Pixel coordinate grounding data:
┏━━

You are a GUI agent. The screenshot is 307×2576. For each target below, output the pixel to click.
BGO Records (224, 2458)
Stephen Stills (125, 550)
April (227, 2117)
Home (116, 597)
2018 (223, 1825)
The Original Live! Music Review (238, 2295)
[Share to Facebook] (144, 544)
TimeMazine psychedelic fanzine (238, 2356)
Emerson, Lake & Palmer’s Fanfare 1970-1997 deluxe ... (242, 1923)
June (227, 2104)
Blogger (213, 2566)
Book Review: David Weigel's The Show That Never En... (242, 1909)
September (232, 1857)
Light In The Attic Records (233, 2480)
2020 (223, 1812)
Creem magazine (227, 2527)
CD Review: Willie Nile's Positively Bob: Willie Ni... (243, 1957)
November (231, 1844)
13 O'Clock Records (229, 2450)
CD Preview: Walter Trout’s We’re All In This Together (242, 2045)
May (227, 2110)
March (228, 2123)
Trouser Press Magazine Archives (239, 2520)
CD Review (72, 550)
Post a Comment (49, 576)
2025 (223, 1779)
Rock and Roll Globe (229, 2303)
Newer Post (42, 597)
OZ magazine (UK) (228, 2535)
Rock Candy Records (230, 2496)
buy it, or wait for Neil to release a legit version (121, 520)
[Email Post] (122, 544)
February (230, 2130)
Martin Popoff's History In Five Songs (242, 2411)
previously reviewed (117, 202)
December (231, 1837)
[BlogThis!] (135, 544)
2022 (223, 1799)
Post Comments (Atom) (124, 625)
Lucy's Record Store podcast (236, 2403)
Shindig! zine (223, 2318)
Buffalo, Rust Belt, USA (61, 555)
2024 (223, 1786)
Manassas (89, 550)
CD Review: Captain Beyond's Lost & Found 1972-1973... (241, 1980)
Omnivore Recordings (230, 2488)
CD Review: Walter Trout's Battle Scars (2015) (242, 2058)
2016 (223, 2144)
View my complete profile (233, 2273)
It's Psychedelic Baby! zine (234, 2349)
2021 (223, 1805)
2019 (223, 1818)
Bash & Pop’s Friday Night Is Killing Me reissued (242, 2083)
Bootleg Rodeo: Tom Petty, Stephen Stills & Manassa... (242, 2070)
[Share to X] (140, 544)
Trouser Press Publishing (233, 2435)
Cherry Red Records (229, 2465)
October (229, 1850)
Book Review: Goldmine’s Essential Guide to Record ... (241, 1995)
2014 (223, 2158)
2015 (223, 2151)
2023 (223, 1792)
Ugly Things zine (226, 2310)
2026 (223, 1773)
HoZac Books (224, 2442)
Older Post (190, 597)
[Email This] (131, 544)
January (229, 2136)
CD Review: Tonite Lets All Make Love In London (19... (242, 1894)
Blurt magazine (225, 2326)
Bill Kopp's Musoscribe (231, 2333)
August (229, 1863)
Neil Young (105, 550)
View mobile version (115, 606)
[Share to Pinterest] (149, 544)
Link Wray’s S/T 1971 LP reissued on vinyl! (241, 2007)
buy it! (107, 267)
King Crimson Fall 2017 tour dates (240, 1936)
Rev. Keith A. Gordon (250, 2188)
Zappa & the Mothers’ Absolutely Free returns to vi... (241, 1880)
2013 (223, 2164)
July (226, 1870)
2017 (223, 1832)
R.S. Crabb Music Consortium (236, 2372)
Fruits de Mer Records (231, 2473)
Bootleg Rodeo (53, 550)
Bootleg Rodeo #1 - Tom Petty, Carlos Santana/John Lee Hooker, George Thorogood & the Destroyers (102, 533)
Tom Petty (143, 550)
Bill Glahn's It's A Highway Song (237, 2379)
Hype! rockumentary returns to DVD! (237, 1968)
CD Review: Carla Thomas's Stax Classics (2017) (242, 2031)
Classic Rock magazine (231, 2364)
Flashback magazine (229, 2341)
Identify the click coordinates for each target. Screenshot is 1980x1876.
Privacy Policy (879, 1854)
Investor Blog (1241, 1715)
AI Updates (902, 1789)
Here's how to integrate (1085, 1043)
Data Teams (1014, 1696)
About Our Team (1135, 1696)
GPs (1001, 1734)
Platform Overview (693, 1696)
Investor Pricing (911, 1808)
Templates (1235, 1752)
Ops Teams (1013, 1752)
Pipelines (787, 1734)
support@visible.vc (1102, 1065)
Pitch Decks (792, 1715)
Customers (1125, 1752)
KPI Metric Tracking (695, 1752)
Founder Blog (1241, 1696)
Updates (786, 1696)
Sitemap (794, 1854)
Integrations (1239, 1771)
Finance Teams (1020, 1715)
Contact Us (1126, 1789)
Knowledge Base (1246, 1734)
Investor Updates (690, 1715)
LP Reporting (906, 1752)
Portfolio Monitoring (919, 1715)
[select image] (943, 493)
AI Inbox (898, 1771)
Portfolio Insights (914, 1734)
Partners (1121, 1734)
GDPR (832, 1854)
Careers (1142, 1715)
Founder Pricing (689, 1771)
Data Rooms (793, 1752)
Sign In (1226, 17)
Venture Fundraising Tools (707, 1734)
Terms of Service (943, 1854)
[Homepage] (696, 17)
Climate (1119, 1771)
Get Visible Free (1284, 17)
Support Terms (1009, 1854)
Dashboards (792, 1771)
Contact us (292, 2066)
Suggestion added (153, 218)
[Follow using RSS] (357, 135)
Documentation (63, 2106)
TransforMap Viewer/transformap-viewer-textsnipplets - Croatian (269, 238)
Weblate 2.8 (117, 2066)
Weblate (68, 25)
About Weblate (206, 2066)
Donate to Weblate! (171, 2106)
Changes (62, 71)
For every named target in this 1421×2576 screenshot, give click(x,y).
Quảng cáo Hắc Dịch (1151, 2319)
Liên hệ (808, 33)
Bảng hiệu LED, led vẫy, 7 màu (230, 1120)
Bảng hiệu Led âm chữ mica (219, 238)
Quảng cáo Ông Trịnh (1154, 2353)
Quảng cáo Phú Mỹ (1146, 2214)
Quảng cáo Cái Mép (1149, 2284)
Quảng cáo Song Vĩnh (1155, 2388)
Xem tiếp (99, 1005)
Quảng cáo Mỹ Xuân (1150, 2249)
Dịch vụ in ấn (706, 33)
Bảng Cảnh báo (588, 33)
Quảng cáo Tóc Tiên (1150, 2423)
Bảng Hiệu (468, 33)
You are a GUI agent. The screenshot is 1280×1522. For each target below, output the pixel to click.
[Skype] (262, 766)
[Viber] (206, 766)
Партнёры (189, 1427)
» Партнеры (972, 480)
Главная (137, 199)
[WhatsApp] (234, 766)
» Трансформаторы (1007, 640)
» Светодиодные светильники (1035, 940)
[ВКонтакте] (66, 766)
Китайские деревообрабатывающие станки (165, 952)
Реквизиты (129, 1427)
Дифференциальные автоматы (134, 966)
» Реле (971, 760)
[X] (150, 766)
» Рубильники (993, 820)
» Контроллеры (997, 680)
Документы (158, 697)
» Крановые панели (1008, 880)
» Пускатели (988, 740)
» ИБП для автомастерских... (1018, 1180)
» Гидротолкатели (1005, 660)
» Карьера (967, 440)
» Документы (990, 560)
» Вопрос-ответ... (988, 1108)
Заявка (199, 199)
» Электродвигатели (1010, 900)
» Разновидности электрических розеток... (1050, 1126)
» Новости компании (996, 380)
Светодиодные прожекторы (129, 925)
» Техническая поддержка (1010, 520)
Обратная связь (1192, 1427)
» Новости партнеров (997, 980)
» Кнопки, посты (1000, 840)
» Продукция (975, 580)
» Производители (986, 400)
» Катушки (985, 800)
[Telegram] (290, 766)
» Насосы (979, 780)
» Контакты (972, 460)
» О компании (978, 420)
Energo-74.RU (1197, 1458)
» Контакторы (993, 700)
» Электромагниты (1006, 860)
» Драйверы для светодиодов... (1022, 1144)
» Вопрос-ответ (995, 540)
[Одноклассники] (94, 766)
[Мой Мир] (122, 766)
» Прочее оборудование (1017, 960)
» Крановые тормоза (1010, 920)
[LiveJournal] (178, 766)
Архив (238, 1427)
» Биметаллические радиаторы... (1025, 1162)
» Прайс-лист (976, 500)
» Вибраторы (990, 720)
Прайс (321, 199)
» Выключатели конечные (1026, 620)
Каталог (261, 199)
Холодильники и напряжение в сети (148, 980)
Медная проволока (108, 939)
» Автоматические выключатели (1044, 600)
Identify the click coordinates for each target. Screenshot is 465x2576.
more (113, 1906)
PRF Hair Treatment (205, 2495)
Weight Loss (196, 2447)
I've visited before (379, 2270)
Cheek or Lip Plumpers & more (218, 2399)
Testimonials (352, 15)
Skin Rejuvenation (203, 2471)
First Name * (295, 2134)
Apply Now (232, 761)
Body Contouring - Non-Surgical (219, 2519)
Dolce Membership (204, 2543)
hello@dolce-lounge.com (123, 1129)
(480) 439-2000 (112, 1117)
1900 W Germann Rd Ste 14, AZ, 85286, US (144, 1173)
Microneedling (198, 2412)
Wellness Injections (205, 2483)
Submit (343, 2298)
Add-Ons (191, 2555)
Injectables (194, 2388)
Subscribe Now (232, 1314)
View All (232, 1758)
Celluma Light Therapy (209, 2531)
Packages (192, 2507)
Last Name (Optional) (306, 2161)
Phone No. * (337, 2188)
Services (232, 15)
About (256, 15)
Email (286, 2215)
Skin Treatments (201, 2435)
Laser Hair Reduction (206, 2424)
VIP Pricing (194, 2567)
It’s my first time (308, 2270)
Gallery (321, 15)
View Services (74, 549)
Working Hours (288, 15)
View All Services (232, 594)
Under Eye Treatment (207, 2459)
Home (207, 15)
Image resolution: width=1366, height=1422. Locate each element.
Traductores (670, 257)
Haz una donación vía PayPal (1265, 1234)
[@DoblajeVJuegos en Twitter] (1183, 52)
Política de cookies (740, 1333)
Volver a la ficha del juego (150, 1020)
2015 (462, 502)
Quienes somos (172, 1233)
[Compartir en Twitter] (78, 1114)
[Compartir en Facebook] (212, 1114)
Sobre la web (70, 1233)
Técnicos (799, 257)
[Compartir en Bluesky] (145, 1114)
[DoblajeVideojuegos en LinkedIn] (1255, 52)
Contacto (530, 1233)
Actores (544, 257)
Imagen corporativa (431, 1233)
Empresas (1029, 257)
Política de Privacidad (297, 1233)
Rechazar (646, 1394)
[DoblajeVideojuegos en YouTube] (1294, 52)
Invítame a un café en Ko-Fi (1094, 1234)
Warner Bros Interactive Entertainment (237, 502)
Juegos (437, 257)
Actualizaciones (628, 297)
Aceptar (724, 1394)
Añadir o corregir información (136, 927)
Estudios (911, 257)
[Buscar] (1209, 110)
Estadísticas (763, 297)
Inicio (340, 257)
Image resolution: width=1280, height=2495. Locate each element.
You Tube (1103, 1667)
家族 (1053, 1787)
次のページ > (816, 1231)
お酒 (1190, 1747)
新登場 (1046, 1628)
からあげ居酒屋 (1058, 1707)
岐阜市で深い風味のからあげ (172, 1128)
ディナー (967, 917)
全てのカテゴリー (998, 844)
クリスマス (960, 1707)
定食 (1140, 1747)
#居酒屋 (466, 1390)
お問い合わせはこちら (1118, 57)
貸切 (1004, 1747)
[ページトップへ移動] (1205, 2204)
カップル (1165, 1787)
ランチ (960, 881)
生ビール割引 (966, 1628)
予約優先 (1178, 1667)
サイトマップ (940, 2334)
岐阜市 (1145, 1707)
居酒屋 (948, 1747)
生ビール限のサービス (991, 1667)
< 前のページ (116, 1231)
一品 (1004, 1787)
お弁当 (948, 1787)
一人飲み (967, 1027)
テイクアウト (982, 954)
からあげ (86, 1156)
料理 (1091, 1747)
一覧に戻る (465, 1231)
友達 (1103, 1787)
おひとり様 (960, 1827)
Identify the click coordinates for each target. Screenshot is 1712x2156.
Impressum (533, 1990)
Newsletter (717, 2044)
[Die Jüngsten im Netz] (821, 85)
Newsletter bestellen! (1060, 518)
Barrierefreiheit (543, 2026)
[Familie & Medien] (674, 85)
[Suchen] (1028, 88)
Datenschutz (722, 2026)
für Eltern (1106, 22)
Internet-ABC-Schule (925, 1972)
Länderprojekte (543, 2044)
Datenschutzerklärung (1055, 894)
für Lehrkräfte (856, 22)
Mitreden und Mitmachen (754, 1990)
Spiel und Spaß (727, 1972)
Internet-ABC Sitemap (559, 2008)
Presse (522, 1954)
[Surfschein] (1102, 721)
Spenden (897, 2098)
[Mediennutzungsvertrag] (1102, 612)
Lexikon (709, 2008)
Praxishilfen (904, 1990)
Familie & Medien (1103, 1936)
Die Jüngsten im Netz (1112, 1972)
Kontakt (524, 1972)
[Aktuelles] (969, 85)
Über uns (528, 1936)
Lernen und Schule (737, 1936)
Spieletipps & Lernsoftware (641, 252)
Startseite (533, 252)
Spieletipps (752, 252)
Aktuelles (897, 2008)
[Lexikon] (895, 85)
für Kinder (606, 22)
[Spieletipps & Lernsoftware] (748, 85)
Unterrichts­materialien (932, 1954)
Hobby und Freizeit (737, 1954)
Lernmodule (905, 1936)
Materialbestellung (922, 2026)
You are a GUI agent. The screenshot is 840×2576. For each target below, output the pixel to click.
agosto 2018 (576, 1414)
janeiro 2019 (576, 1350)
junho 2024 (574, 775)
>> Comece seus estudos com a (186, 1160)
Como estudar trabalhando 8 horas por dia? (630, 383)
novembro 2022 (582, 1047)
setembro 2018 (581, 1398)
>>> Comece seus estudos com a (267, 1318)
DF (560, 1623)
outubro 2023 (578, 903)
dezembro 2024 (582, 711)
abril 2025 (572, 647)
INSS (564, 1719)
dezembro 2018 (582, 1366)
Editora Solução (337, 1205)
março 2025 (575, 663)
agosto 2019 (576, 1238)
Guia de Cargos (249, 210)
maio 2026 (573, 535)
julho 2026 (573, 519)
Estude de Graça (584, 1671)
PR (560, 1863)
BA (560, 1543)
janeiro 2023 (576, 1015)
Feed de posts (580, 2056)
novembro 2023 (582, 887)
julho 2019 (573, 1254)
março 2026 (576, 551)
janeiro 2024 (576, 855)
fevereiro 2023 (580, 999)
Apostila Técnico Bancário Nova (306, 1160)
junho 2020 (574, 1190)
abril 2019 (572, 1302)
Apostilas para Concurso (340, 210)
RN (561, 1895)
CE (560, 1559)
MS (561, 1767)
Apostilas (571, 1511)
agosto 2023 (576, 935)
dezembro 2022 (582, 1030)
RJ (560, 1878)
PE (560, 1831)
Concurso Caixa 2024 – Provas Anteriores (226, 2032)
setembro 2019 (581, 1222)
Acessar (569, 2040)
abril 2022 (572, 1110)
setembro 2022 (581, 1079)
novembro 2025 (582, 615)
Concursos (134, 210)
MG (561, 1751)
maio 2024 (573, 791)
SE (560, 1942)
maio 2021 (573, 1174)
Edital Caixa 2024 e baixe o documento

┗━━

To do. Gather every line from the entries above where the word "Pricing" appears, and copy them.

Reply.
Investor Pricing (911, 1808)
Founder Pricing (689, 1771)
VIP Pricing (194, 2567)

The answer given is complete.